## The task
Using the records below, copy exactly the part that opens with the line holding "Lin & Lene Dies (51, 995)" and closes with the line holding "Borrar filtros (35, 75)", minus the pictures.

Segment Open

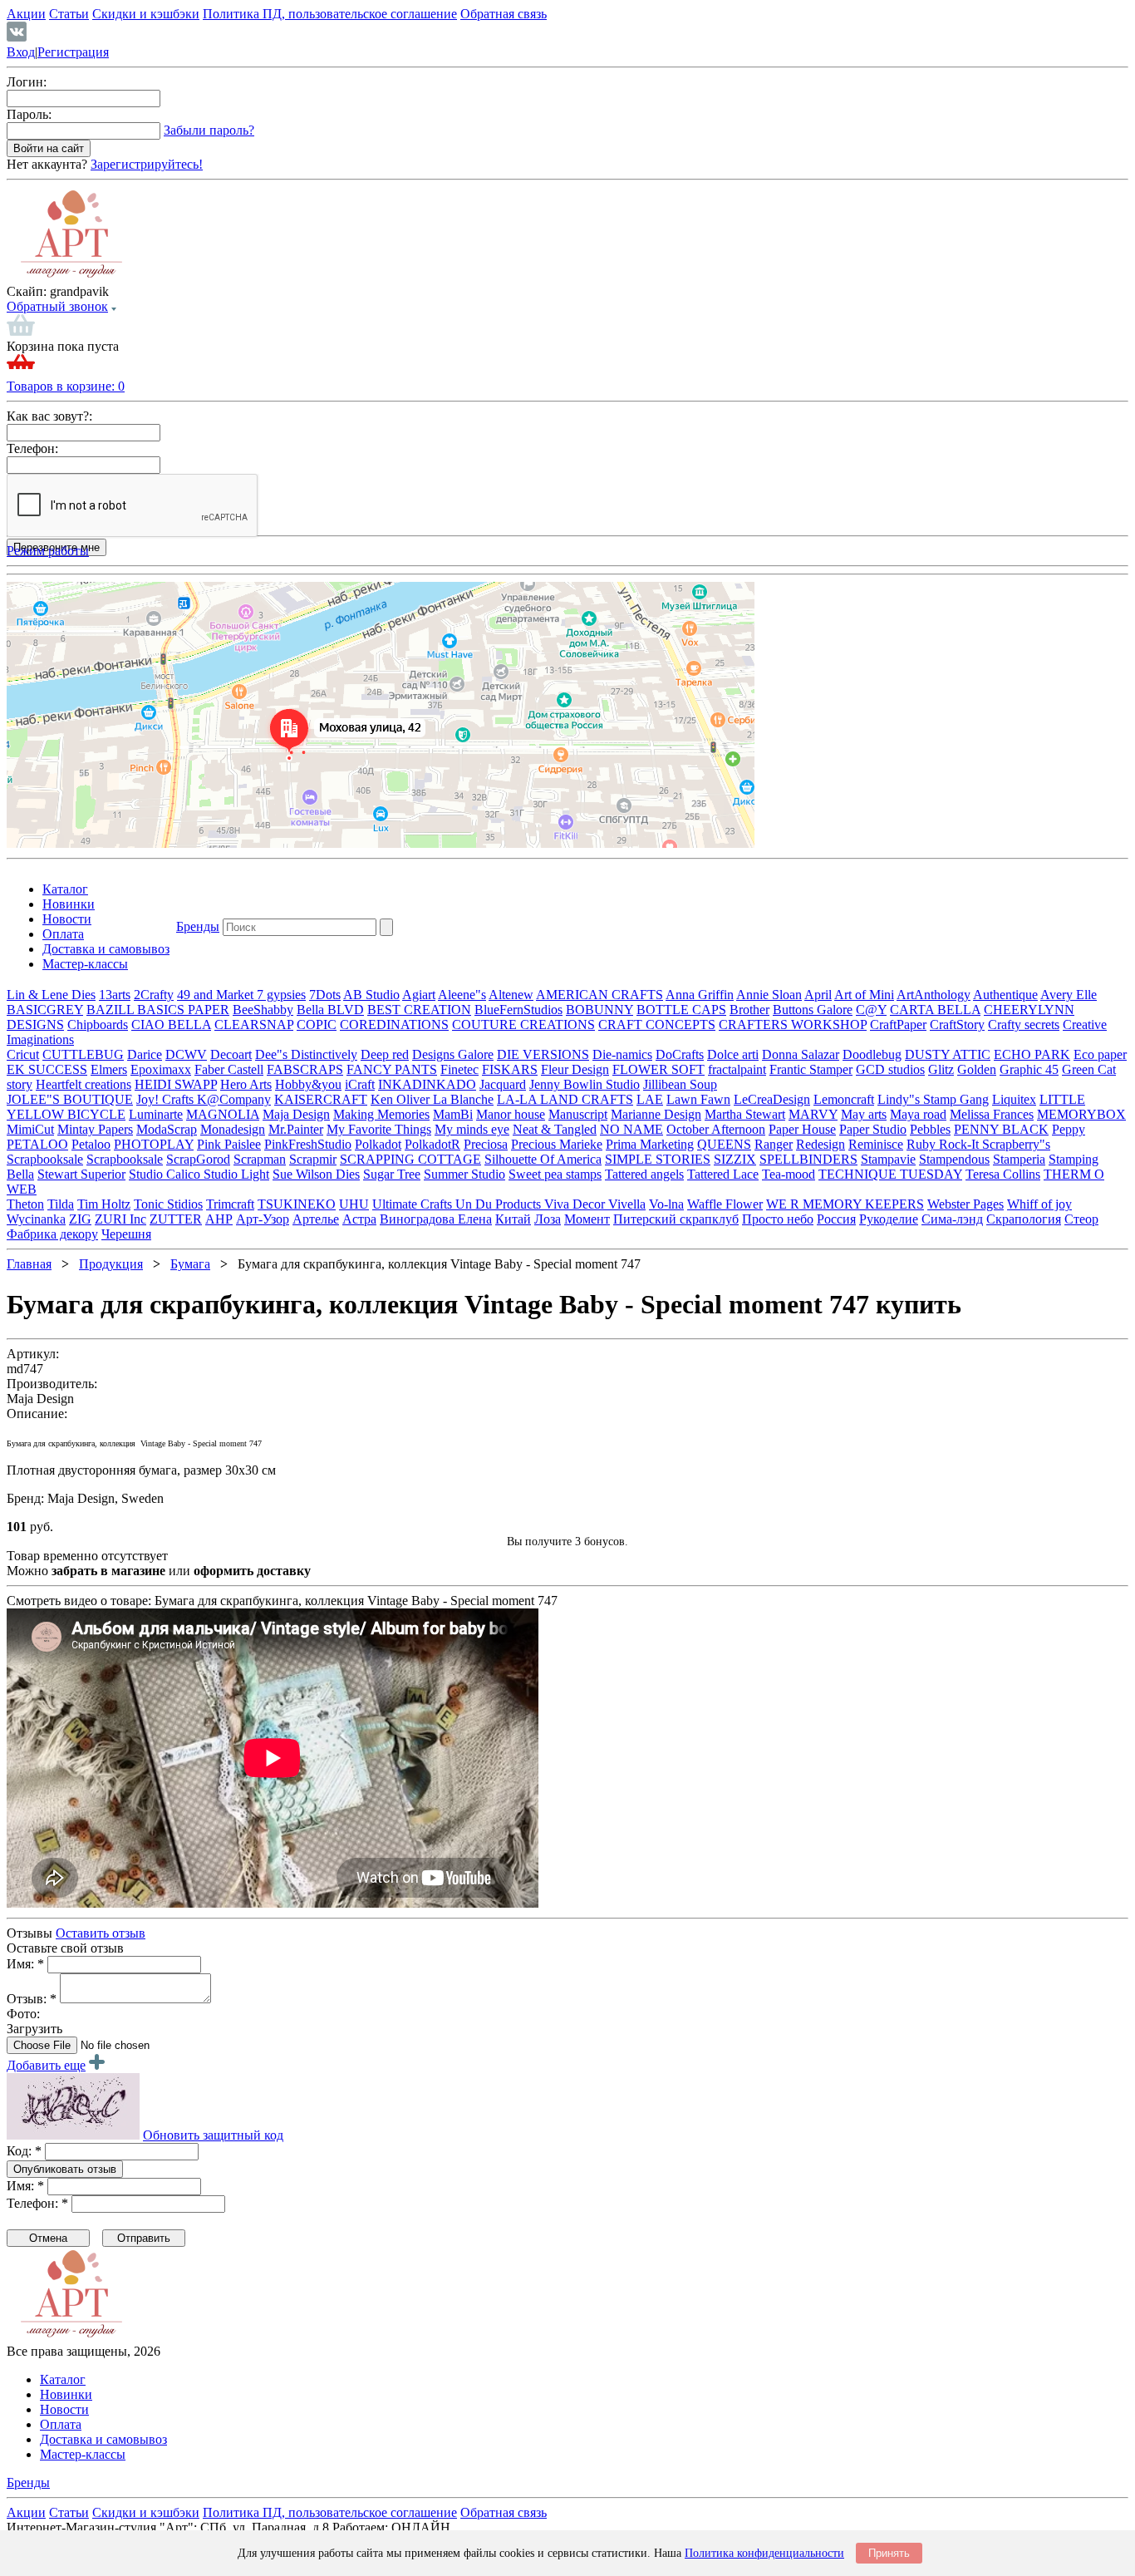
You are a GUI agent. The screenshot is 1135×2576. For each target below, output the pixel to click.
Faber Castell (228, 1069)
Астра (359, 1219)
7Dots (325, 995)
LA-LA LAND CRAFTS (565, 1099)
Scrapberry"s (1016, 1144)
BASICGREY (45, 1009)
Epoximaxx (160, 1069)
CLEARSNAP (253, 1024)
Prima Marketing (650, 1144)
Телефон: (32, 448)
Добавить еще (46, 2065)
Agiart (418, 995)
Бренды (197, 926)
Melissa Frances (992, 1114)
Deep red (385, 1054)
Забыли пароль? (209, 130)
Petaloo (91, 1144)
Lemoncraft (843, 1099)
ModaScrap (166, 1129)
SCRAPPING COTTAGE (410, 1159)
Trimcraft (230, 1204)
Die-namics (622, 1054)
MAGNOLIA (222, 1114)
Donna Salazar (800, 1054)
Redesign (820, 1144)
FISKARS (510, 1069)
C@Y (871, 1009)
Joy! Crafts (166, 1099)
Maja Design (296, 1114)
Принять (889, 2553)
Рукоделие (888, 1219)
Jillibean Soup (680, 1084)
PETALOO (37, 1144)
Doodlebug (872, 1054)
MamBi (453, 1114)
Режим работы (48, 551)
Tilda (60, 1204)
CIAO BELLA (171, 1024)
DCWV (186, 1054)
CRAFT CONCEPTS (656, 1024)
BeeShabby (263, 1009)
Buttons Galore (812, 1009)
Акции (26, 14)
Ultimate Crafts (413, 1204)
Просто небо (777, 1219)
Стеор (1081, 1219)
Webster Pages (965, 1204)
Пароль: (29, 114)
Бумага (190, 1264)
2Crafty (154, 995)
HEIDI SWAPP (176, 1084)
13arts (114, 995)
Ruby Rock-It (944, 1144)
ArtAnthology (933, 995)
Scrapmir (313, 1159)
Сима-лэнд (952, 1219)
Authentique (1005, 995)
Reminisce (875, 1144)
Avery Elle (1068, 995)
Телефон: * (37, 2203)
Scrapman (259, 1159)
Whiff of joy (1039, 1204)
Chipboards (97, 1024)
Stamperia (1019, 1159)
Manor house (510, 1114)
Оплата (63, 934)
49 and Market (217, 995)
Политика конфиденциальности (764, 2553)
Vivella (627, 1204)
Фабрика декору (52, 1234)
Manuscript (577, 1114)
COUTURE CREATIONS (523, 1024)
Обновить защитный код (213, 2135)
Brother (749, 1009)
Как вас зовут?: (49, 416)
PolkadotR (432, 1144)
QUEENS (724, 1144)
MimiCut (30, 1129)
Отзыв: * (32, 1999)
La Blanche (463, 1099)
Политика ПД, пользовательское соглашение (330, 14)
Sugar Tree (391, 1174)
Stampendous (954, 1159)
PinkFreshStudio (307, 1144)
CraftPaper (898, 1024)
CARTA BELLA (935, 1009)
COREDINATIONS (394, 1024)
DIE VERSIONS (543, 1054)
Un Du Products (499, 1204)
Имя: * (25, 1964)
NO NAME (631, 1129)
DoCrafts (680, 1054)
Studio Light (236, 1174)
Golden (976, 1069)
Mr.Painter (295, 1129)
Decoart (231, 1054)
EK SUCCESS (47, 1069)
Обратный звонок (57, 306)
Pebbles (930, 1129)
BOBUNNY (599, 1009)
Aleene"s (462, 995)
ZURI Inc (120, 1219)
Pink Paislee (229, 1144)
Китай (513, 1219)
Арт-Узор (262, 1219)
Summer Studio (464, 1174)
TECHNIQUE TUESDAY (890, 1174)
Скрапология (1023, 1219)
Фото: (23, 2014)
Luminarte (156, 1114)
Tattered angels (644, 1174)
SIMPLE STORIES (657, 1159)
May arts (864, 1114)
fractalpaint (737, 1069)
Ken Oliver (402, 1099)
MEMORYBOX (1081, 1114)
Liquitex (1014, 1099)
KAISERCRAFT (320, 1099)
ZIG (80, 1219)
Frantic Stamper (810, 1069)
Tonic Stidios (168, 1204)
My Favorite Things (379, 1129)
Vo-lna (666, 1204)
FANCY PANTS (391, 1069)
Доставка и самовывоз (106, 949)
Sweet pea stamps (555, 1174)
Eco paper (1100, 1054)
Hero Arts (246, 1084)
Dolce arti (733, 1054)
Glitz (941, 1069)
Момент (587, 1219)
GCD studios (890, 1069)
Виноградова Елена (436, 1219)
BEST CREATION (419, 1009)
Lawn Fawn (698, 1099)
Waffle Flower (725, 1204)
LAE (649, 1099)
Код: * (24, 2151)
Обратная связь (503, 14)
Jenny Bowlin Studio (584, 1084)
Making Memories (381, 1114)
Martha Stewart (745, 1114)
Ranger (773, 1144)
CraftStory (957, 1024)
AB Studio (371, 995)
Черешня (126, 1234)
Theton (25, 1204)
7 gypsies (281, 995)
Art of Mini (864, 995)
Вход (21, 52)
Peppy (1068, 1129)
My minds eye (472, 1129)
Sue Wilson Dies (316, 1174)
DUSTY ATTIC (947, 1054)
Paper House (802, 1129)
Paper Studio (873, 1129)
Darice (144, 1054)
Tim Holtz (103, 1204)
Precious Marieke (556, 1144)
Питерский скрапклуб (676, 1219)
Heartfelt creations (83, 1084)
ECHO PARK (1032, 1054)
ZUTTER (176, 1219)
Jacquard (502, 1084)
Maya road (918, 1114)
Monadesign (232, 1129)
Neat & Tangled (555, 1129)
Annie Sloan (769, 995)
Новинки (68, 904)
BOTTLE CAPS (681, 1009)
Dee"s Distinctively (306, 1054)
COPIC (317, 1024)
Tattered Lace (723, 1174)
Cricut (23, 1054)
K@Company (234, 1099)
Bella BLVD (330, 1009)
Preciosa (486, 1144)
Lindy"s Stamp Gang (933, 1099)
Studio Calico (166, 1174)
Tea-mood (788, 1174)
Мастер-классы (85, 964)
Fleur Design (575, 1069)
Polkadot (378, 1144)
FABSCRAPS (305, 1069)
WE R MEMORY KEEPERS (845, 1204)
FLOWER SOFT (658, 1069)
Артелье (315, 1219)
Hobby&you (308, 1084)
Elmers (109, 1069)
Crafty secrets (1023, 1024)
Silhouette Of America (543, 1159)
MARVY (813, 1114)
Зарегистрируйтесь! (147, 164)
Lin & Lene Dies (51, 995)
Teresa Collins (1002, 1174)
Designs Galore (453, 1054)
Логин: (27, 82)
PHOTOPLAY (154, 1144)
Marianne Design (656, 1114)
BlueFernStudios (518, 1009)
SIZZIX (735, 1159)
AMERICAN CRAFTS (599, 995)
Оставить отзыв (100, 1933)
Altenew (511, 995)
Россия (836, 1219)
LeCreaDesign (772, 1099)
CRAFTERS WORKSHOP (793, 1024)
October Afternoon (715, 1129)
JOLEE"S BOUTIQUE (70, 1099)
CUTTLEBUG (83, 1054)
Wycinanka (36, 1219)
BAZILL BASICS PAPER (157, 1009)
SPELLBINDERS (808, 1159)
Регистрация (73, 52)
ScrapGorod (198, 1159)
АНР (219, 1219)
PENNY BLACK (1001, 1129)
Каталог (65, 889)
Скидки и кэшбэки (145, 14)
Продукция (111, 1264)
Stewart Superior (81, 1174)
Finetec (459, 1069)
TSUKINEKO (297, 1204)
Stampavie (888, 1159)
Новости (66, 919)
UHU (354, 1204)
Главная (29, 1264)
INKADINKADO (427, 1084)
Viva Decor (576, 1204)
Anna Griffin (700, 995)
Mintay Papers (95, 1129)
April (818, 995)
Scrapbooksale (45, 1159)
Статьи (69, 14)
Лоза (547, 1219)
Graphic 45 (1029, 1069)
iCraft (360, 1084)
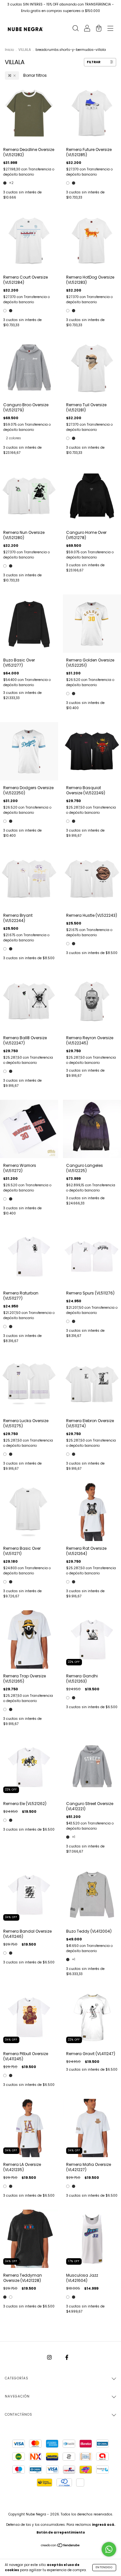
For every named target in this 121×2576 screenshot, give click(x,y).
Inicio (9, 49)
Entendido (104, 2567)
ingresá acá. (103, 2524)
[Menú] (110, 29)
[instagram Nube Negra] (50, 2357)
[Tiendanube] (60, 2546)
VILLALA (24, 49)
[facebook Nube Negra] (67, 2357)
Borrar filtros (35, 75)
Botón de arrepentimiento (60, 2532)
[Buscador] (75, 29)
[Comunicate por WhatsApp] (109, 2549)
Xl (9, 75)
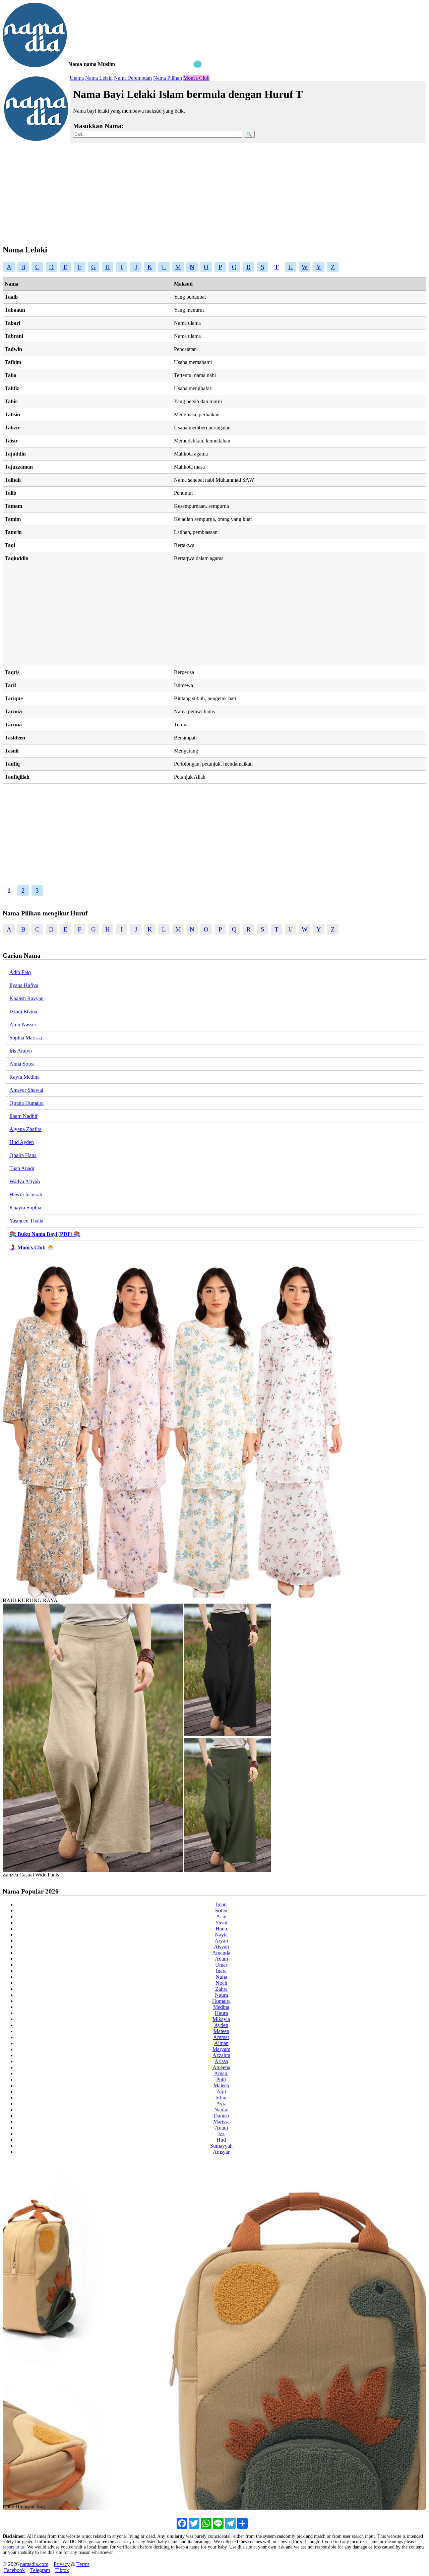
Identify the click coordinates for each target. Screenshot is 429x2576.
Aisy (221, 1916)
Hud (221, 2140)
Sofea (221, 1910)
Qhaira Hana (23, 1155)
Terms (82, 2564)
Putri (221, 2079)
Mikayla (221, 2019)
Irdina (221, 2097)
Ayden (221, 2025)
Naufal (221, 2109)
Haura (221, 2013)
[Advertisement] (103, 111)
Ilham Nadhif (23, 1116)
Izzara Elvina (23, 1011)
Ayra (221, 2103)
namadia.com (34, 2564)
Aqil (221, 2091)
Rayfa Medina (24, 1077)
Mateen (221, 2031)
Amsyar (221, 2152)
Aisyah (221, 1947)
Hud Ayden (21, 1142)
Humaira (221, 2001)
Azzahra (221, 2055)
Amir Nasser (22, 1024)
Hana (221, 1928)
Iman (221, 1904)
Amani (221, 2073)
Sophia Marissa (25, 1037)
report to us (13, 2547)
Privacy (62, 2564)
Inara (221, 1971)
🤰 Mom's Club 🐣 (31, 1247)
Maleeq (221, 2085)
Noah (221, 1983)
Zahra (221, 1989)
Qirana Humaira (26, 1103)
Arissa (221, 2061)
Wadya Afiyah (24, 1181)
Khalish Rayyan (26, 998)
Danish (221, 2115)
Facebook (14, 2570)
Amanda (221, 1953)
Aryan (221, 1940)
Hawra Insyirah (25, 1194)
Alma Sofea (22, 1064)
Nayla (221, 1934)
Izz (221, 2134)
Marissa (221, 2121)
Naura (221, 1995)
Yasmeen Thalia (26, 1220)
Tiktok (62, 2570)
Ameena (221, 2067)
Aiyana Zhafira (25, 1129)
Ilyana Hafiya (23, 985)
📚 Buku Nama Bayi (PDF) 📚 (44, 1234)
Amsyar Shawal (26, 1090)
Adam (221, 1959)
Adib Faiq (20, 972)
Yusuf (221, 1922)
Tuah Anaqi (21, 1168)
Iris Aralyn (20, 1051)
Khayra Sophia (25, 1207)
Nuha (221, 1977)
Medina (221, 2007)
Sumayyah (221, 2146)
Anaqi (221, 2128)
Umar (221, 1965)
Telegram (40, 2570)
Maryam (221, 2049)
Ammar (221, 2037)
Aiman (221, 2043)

Segment Closed

## Response box
Lin & Lene Dies (51, 995)
Teresa Collins (1002, 1174)
Designs Galore (453, 1054)
Логин: (27, 82)
PHOTOPLAY (154, 1144)
Marianne Design (656, 1114)
BlueFernStudios (518, 1009)
SIZZIX (735, 1159)
AMERICAN CRAFTS (599, 995)
Оставить отзыв (100, 1933)
Altenew (511, 995)
Россия (836, 1219)
LeCreaDesign (772, 1099)
CRAFTERS WORKSHOP (793, 1024)
October Afternoon (715, 1129)
JOLEE"S BOUTIQUE (70, 1099)
CUTTLEBUG (83, 1054)
Wycinanka (36, 1219)
BAZILL BASICS PAPER (157, 1009)
SPELLBINDERS (808, 1159)
Регистрация (73, 52)
ScrapGorod (198, 1159)
АНР (219, 1219)
PENNY BLACK (1001, 1129)
Каталог (65, 889)
Скидки и кэшбэки (145, 14)
Продукция (111, 1264)
Stewart Superior (81, 1174)
Finetec (459, 1069)
TSUKINEKO (297, 1204)
Stampavie (888, 1159)
Новости (66, 919)
UHU (354, 1204)
Главная (29, 1264)
INKADINKADO (427, 1084)
Viva Decor (576, 1204)
Anna Griffin (700, 995)
Mintay Papers (95, 1129)
April (818, 995)
Scrapbooksale (45, 1159)
Статьи (69, 14)
Лоза (547, 1219)
Graphic 45 (1029, 1069)
iCraft (360, 1084)
For every named target in this 121×2576 screenshot, give click(x,y).
Inicio (9, 49)
Entendido (104, 2567)
ingresá acá. (103, 2524)
[Menú] (110, 29)
[instagram Nube Negra] (50, 2357)
[Tiendanube] (60, 2546)
VILLALA (24, 49)
[facebook Nube Negra] (67, 2357)
Borrar filtros (35, 75)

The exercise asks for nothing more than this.